Jcoffee...thanks for your comments...i never saw that rail in the pic, thanks for pointing that out. Wish i could go back there soon and reshoot this but its about 14 hour car ride from my house!!

Chris...thanks for taking the time to mess with it!! To tell you the truth im not a fan, it seems blown out and im not a fan...thanks though!


----------



## Chris of Arabia (May 27, 2007)

Fair enough. It was a very quick go and I'm sure there would have been more latitude to work with in the original, which would have given more options. If you do go back, I'd be delighted to see the results.


----------



## julius (May 27, 2007)

I agree with Chris. I think the composition works well, especially how you used the branches to frame the little house. But there isn't enough true whites for me, just light greys. I'm not sure if you use photoshop - but using the channel mixer for BW conversions can work very well


----------



## Alpha (May 27, 2007)

Great composition, but it is definitely underexposed. However, no offense to Chris but I think his edit is a little blown out.


----------



## Garrentee (May 28, 2007)

Hmmm...thanks for your comments guys.

Max, maybe im missing something but i didnt think this shot was underexposed...the histogram shows a pretty evenly exposed shot...?

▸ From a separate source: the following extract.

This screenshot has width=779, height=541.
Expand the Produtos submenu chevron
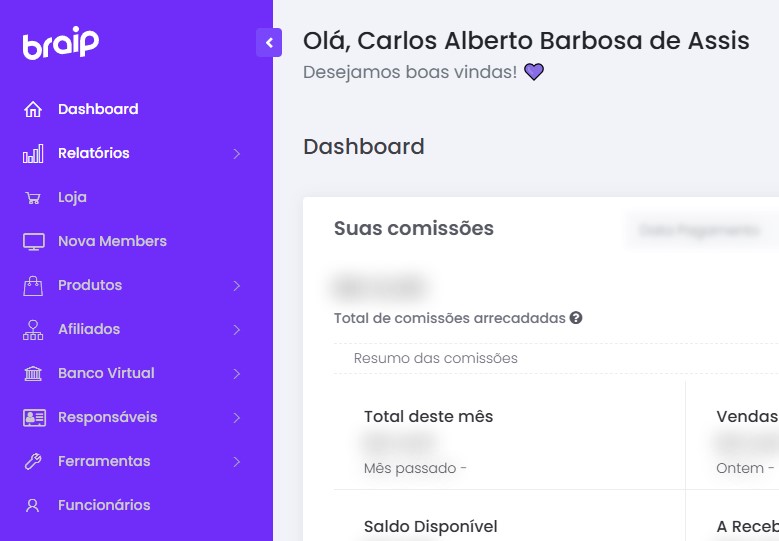(x=237, y=286)
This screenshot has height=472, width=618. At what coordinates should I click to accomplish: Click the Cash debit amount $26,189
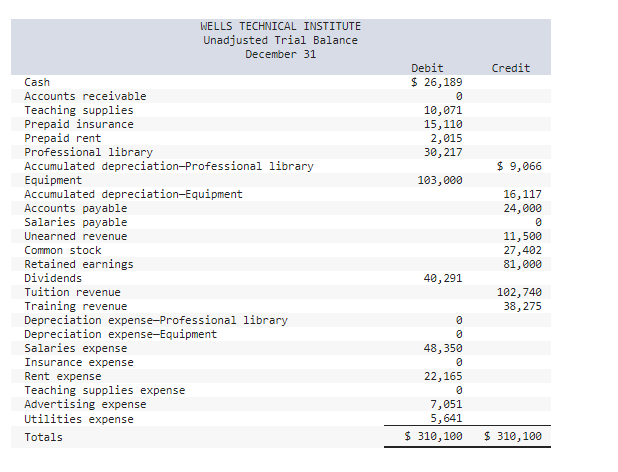(x=436, y=82)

Can you explain this to me?

thanks 
garrentee


----------



## Chris of Arabia (May 28, 2007)

I wonder if we've got monitors calibrated in different ways. The image I'm looking at is very compressed into a range of mid grey tones with no bright whites and no solid blacks. When I looked at the histogram of your image above it showed exactly that. I'm not at home at the moment, but when I get back, I'll grab a screenshot of what I'm seeing on my PC.


----------



## abraxas (May 28, 2007)

Garrentee,

The histogram looks shoved to one side in cs2- not sure what this means, but maybe lacking in white tones.  I stretched it out a bit and sharpened it. Also cropped it a bit (sorry about dropping the horizon to center).

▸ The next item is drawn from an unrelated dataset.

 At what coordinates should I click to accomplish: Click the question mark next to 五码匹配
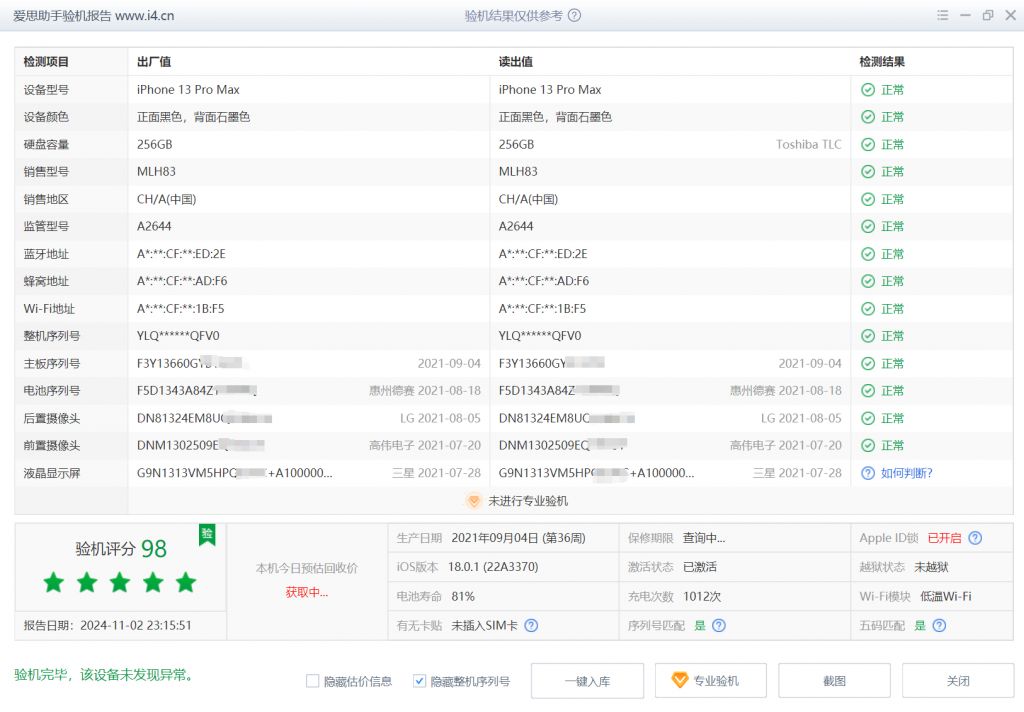pos(938,625)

Maybe your software shows the histogram as relative instead of absolute (if that makes sense)?

Nice shot.


----------



## julius (May 28, 2007)

Here is the histogram I'm getting in photoshop. The range of tones is between the red arrows.


----------



## abraxas (May 28, 2007)

So I'd take that to read a white of about 182-185.


----------



## JIP (May 28, 2007)

The original image was waaaaay too flat there was some blacks but really no whites.  I think the edit was a good attempt at saving a very flat image and considering the original he did a great job.


----------



## Garrentee (May 28, 2007)

Ok now im starting to understand!!

Abraxas, thanks for your time...i like your redo alot!! Looks great!

Julius, chris and JIP, thanks as well for helping me understand this...

I think its safe to say that the reason it looks so grey in my shot is because i just pulled the saturation down? I think im gonna go to the original and try again...


----------